Although Juliet Bredon’s Peking, first published in 1922, is one of the all-time great guidebooks, it is so much more than that. Bredon was a long-time resident of Peking (now Beijing), and her intimate knowledge of the city is reflected on every page. Opening the cover is like stepping back in time to an ancient capital that no longer exists — a time when the Imperial City was still mostly unchanged, the Tartar Wall still stood, and camel caravans arriving from Central Asia were a regular sight. Rich with photographs, maps, and plans, the book is not only an entertaining read, but also a wealth of historical information and, for anyone interested in Asia, a genuine treasure.

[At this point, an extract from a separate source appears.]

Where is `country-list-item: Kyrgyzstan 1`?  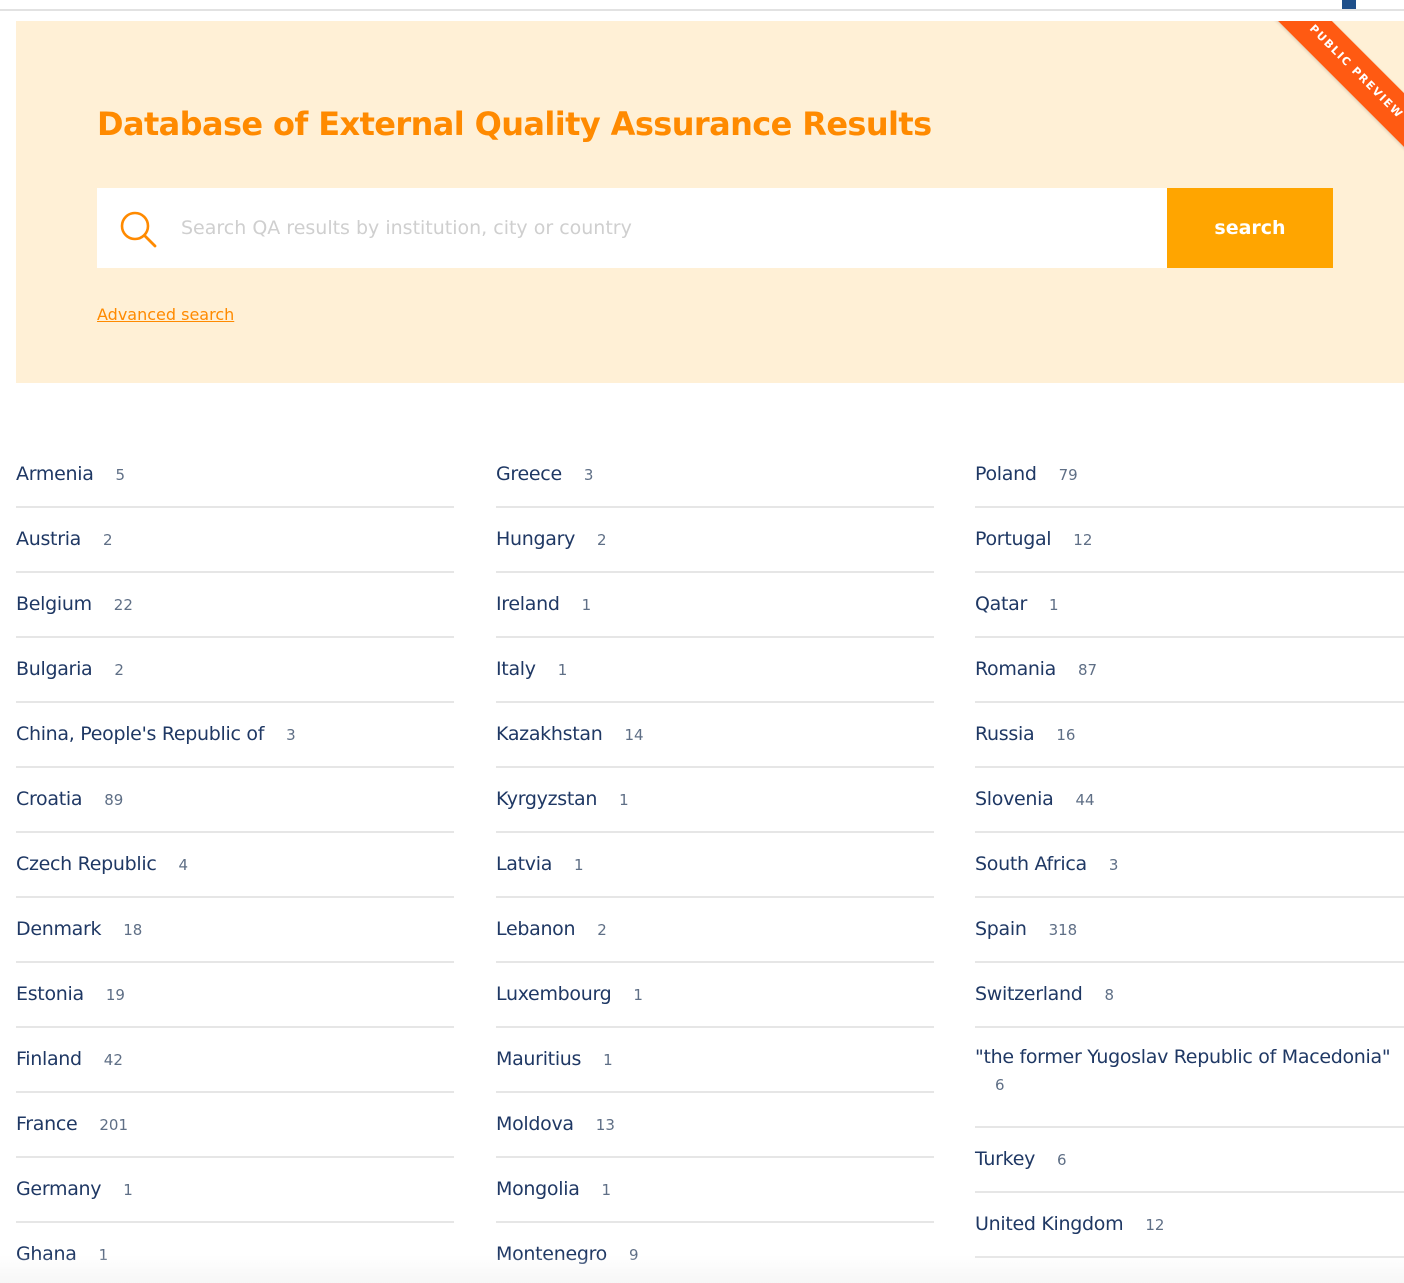
country-list-item: Kyrgyzstan 1 is located at coordinates (715, 800).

Pierre Loti was a fascinating character -– French naval officer, writer, and traveler to exotic foreign lands. Famous in his day, he went native for a while in Tahiti, had an illicit love affair with a Turkish harem girl in Istanbul, and was elected to the Académie Française. Loti visited India in 1899 and 1900 and was the guest of a maharajah in Ceylon. Quite a life! India, with its fabulous cover, was published around 1910 (exact date not stated by the publisher) and is illustrated with evocative color plates and black-and-white drawings.
Foucault’s Pendulum, by Umberto Eco, is based on two scenes Eco experienced in his life that stuck with him: a young boy playing the trumpet in a cemetery and the image of Foucault’s Pendulum in the nave of Saint-Martin-des-Champs in Paris. The book spins a tale that links those two images together -– a work of art that took him eight years to craft. The novel is bound in full leather with elaborate 24K gilt designs on the cover and features an illustration commissioned especially for the book -– a handsome volume indeed.
In Giving, How Each of Us Can Change the World, Bill Clinton, 42nd President of the United States, honors notable philanthropic efforts. He chronicles the stories of those who give their time or money to advance the understanding of complex issues (such as childhood obesity), to discover cures for diseases (such as malaria), and to protect the poor and vulnerable. To this, he adds his insights to challenge all of us to make a difference by finding a way to contribute what we can to meaningful causes. The former President personally signed this volume, which makes it popular as a collectible and, if you’ll forgive the pun, perfect for giving.
Osa and Martin Johnson were adventurers and documentary filmmakers in the early 1900s; their movies were very popular in their time. They traveled extensively in Africa, where they had a home, and also in Borneo, where headhunters still existed. I Married Adventure, by Osa, follows their globe-trotting life, beginning at age 20 when Martin joined Jack London aboard the Snark. Together, Osa and Martin circled the globe six times and made the first sound pictures of Belgian Congo gorillas and pygmies of the Ituri forest. This book, with its emblematic zebra-patterned cover, captures adventure on the frontier in memorable fashion. It was published in 1940 and is signed by Osa.